Deutscher Gewerkschaftsbund

08.08.2019
#schlaglicht 27/2019

Mietpreisexplosion trifft ältere Generation besonders hart!

Die Altersarmut liegt in Niedersachsen bei 21 Prozent. Immer mehr Rentnerinnen und Rentner können sich die überhöhten Mieten kaum noch leisten. Welche Hausaufgaben nun die Politik machen muss, erklärt das #schlaglicht Nummer 27/2019.

traurige Oma

DGB/DmitryBerkut/123RF.com

Wohl alle Menschen träumen von einem finanziell sorgenfreien Leben im Alter. Schließlich will auch nach dem Berufsleben die Wohnungsmiete beglichen, die allgemeinen Bedarfe gedeckt oder die Erfüllung eines langgehegten Reisewunsches bezahlt sein. Und die Enkel dürfen ohnehin nicht zu kurz kommen. Doch davon kann oft keine Rede sein: In Niedersachsen liegt die Armutsquote der ab 65-Jährigen, die eine Versichertenrente – ohne Pensionen – erhalten, bei fast 21 Prozent. Ein Anstieg von mehr als einem Drittel in den letzten zehn Jahren. Mit dem beruflichen Ruhestand drohen vielen Beschäftigten erhebliche Einschränkungen!
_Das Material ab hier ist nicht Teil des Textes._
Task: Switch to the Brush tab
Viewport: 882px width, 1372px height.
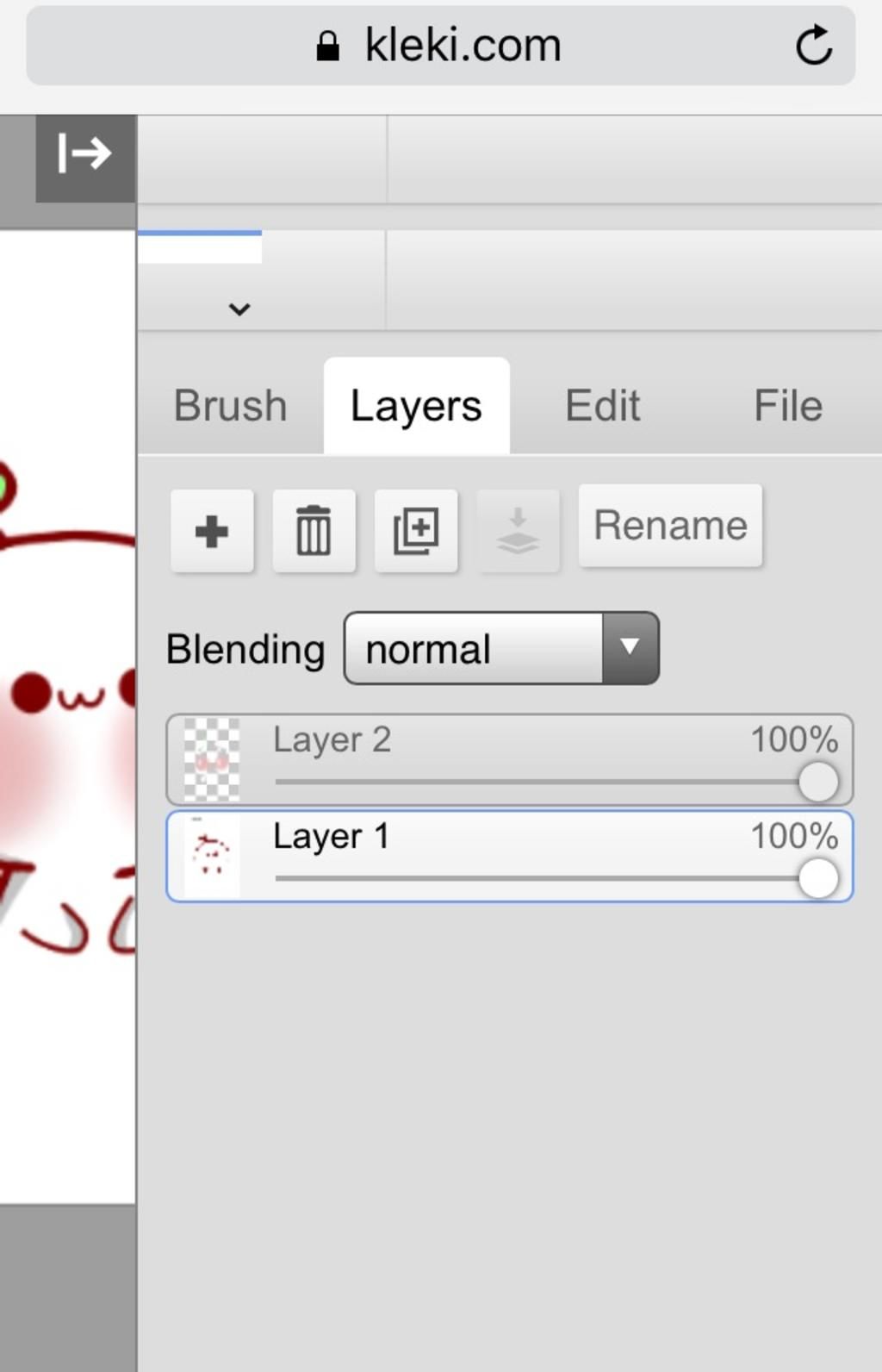Action: [231, 406]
Künftiges Rentenniveau verschärft Altersarmut

Es beginnt sich nun zu rächen, dass zur Jahrtausendwende niedrige Beiträge wichtiger waren als eine verlässliche Alterssicherung. Mit der Abgabensenkung trat die gesetzliche Rente den Sinkflug an. Beim jetzigen Rentenniveau von 48 Prozent erhalten Männer in Niedersachsen durchschnittlich 1.198 Euro und Frauen gerade einmal 646 Euro Rente im Monat. Sollte das Rentenniveau bis 2045 wie geplant auf 43 Prozent sinken, dürfte Altersarmut noch stärker zum Problem werden. Zumal sich die zum Ausgleich angepriesene private Altersversorge als Luftnummer erwiesen hat.
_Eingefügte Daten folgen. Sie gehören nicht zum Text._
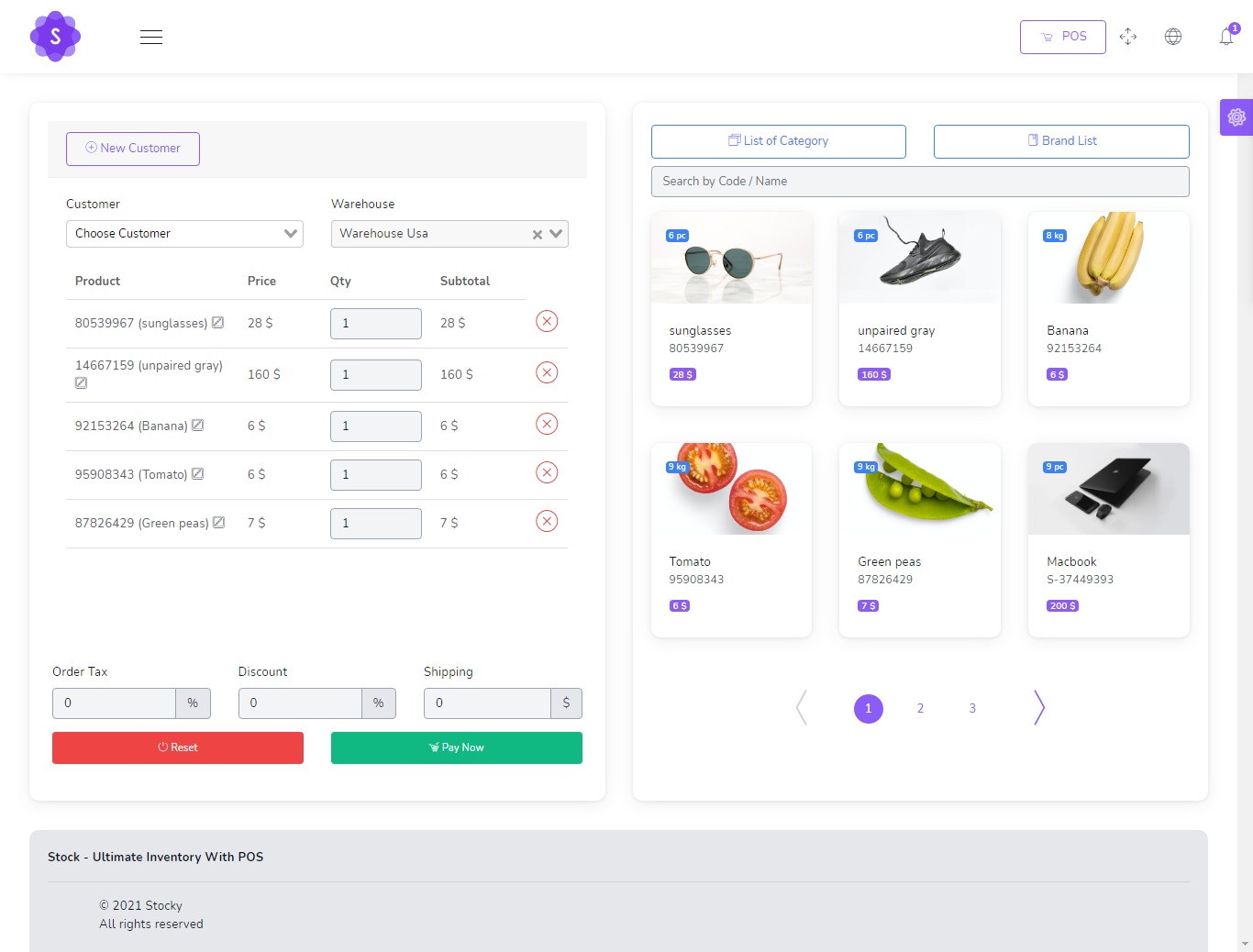The height and width of the screenshot is (952, 1253).
Task: Open the Choose Customer dropdown
Action: [x=183, y=233]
Wohnungsnot trifft RentnerInnen besonders hart

In dieser Gemengelage schlägt nun noch die bundesweite Wohnungskrise mit voller Wucht zu. In den Ballungszentren gibt es immer weniger bezahlbaren Wohnraum. Darunter leiden besonders diejenigen, die im Alter deutliche Abstriche beim Einkommen hinnehmen müssen. Weil die Rentenbeträge die Mietpreisexplosion nicht kompensieren können, müssen mittlerweile fast zwei Drittel der Miethaushalte ab 65 Jahren mindestens 30 Prozent des Haushaltseinkommens für das Wohnen ausgeben. Für weit über ein Drittel sind es sogar 40 Prozent und mehr (siehe Grafik). Durch diese exorbitanten Wohnkosten ist gesellschaftliche Teilhabe kaum noch möglich. Die Kombination aus steigenden Mieten und geringen Renten ist nichts weniger als ein sozialer Giftcocktail!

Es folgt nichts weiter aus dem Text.